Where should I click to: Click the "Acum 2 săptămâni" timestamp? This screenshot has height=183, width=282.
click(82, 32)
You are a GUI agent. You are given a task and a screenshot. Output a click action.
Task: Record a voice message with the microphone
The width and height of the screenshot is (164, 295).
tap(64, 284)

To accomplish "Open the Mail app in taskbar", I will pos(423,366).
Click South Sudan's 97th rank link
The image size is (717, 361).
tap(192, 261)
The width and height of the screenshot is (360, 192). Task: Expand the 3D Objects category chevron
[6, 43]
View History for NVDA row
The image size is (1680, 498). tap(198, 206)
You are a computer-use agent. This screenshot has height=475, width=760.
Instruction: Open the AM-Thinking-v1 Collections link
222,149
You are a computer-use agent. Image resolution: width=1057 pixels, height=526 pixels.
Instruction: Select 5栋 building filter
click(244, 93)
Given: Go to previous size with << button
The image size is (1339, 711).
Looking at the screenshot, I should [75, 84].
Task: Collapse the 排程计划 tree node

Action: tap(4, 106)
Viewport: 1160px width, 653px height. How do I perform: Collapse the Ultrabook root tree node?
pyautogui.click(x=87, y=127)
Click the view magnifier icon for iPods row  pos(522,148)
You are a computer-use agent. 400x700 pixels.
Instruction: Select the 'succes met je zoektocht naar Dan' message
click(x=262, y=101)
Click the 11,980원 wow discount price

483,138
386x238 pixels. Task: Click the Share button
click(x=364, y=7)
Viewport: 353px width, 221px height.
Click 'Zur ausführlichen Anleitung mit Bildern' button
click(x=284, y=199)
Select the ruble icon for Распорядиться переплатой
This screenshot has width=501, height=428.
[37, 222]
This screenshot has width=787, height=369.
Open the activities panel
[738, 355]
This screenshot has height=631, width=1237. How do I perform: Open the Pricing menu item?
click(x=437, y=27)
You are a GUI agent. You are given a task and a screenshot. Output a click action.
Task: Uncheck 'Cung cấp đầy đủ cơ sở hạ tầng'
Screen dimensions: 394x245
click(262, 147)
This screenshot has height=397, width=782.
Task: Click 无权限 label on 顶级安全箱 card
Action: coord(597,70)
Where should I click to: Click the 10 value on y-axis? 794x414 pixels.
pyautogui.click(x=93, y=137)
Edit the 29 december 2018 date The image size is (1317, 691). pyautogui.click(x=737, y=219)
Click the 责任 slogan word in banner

-=-=-=-=-

• Exercise prompt: Which of the lines above carry the string "computer"? Pick them out and copy them.

• Reply:
You are a computer-use agent. This screenshot has height=475, width=760.
You are a computer-use agent. Image resolution: width=1057 pixels, height=526 pixels.
You are a computer-use agent. 400x700 pixels.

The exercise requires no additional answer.